I really don't want to have to go to an online source as their shipping prices are very high for a few very low priced fish. I will keep looking. there are many pet stores that specialize in all pets rather than just fish. Some may have them. I tend to avoid these stores as they don't keep their fish in good conditions...

I live in NW GA if that helps at all....


----------



## llamas (Jun 29, 2009)

rrcoolj, I just saw your post. If that is true about the $12 shipping, I will have to look into that. Being the middle of summer, it may be too hot for them now. I can look into it though around September


----------



## OneFishTwoFish (Apr 16, 2009)

Not too far from me, but I doubt the loaches would do well in a car for 4+ hours. Otherwise I would be happy to help. We have tons here in NC.


----------



## llamas (Jun 29, 2009)

I just looked at the website and shipping to my area is $60 which is a lot more than other online sites I was looking at. Unfortunately one day ground shipping is not avaiable in my are from this website. I guess I will just have to keep looking locally


----------



## llamas (Jun 29, 2009)

Thanks OneFishTwoFish for offering to help. I don't think the loaches would be too happy either


----------



## OneFishTwoFish (Apr 16, 2009)

http://www.liveaquaria.com/product/prod_display.cfm?c=830+885+1072&pcatid=1072

Kuhli Loaches are pretty decently priced there. You can check the shipping charge from where you are.


----------



## Toshogu (Apr 24, 2009)

.... okay sorry to hijack this but I understand this bioload that you speak of, but how exactly do you measure this for fish? How do you measure this for Filters, and water volume?


----------



## rrcoolj (Jun 29, 2009)

sorry about the shipping thing it was 20 for ground in my area(MD). I would think that they would have ground shipping for(GA) it's not that far from thier facility. I've never had trouble finding kuhili loaches before it's so wierd. Online stores should only be a last resort IMO. Although I find that the quality is good shipping alone will kill you usually.


----------



## rrcoolj (Jun 29, 2009)

Toshogu said:


> .... okay sorry to hijack this but I understand this bioload that you speak of, but how exactly do you measure this for fish? How do you measure this for Filters, and water volume?

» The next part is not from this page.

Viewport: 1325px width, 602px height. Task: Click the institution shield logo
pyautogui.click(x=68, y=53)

This question is kind of tricky to answer but i'll try. You can't really measure a fishes bioload because it depends on alot of differn't things like type of fish diet and size/width. The amount of bioload on the filter can handle also greatly varies on brand and size. It's hard to know exactly how much fish I can add before my tank has too much bioload for my filter whcich dosen't necccesarily mean it's overstocked. I think most people just get a feel for it as they continue to keep fish. Sorry I really didn't answer your question that well. Hopefully somebody else will do a better job.


----------



## llamas (Jun 29, 2009)

rrcoolj said:


> This question is kind of tricky to answer but i'll try. You can't really measure a fishes bioload because it depends on alot of differn't things like type of fish diet and size/width. The amount of bioload on the filter can handle also greatly varies on brand and size. It's hard to know exactly how much fish I can add before my tank has too much bioload for my filter whcich dosen't necccesarily mean it's overstocked. I think most people just get a feel for it as they continue to keep fish. Sorry I really didn't answer your question that well. Hopefully somebody else will do a better job.

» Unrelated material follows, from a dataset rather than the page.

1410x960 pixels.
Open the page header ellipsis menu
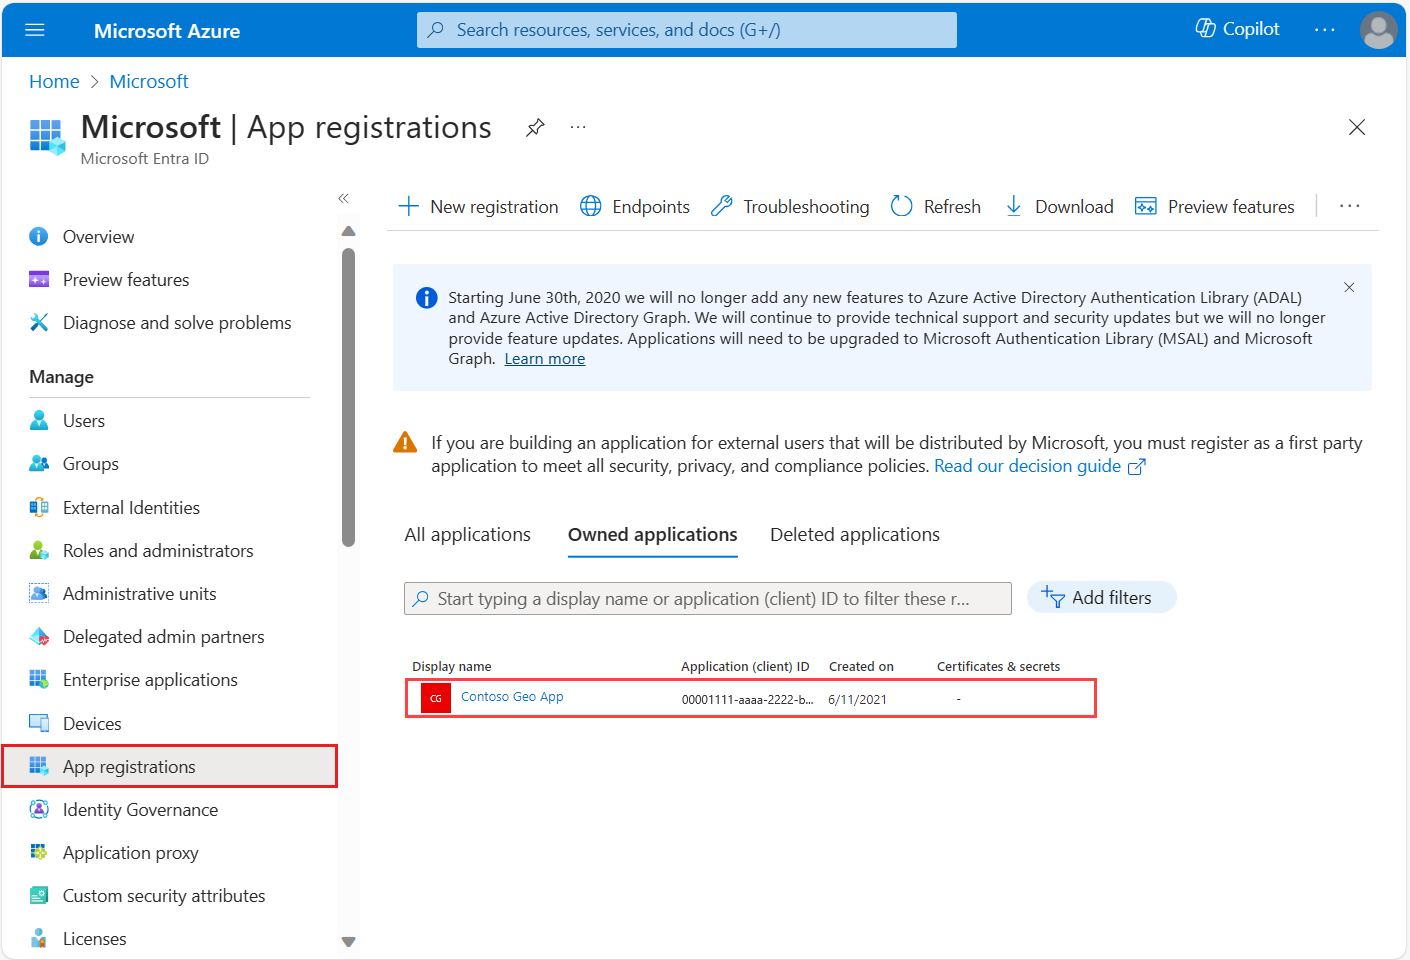[x=578, y=128]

I find it very tricky as well. When I do a gravel vac, I still get a lot crud. Plus, when I clean my filter, I also have a lot as well. I use a fluval 305 canister and it is rated for 70 gallons I think. Right now I have a common plec in there and I am still shocked at what a mess he makes. I will be removing him before adding the other fish. I wonder how much bioload that would remove? 

Also, with the ground shipping. The site just says that I can't get it in one day. It doesn't say how long it will take to get to where I live. It may be risky and ground shipping has no live guaranteed.

Since we are kind of on the subject of filters and bioload, where should by filter be placed. My intake tube is on one end and the output on the other end. Do you think adding another filter would be necessary?


----------



## rrcoolj (Jun 29, 2009)

well LLAMAS where the intake is dosen't really matter where the intake is if you don't have a current in your tank. If you do I would put it at the end of the current. With any tank you always want to over filter. I always go a little more when it comes to filteration. So for example if I have a 55 gallon tank I wouldn't buy A filter rated for a 55 I would buy A filter rated for a 75. WIht one pleco yo might be okay. Canister filters are very good. I have a rena filstar xp2 rated for 55 on my mbuna tank and it was my only filter for like a year. It does great but recently I added an aquaclear 110.


----------



## SouthernBelle23 (Mar 24, 2009)

This guy has Kuhlis for $3.50 each. He ships USPS Express which usually runs around $30. Its safe for fish (usually overnight to most areas) even during the hot months and cheaper than Fed-Ex or UPS. If you can't find them anywhere else, definitely consider Frank. He packs very well and anytime I've ordered fish from him they all lived. He's in Pennsylvania, so he's kind of close to the southeast.


----------



## llamas (Jun 29, 2009)

Thank you rrcoolj and SouthernBelle23!

rrcoolj-I hear many things about having currents in a tank. Some say it's good for some fish and bad for others. For example, I remember reading that hatchets don't particularly like currents near the top. By the way, how do you creat a current in a tank? Right now my outtake tube facing away from the intake. I will move it....

SouthernBelle23-Thanks for pointing me to that website. I will look into it.


----------



## rrcoolj (Jun 29, 2009)

well currents are naturally created by the filters. You can usually tell by a fish desighn if they like a current. Sleek arodynamic desighn like a african cichlid might like a current where as an angelfish would not. Some surface aggitation is good because it helps oxygenate the water. Usually people add a power head to make a current. My mbuna tank for example dosen't have a powerhead but my canister comes with a nozzle that shoots the water through the water instead of at the top. With your tank I think the filters a have enough of a current. Powerheads are usually only used for African cichlids, saltwater tanks, or certain asian biotopes.


----------



## llamas (Jun 29, 2009)

Ok. Well my canister filter has that same nozzle thing. However, the out take is near the top but the intake is near the bottom. My filter gets the goop though. I may look into another filter if I can find a well priced filter that is quiet and works well. I have an air stone that creates some surface agitation.


----------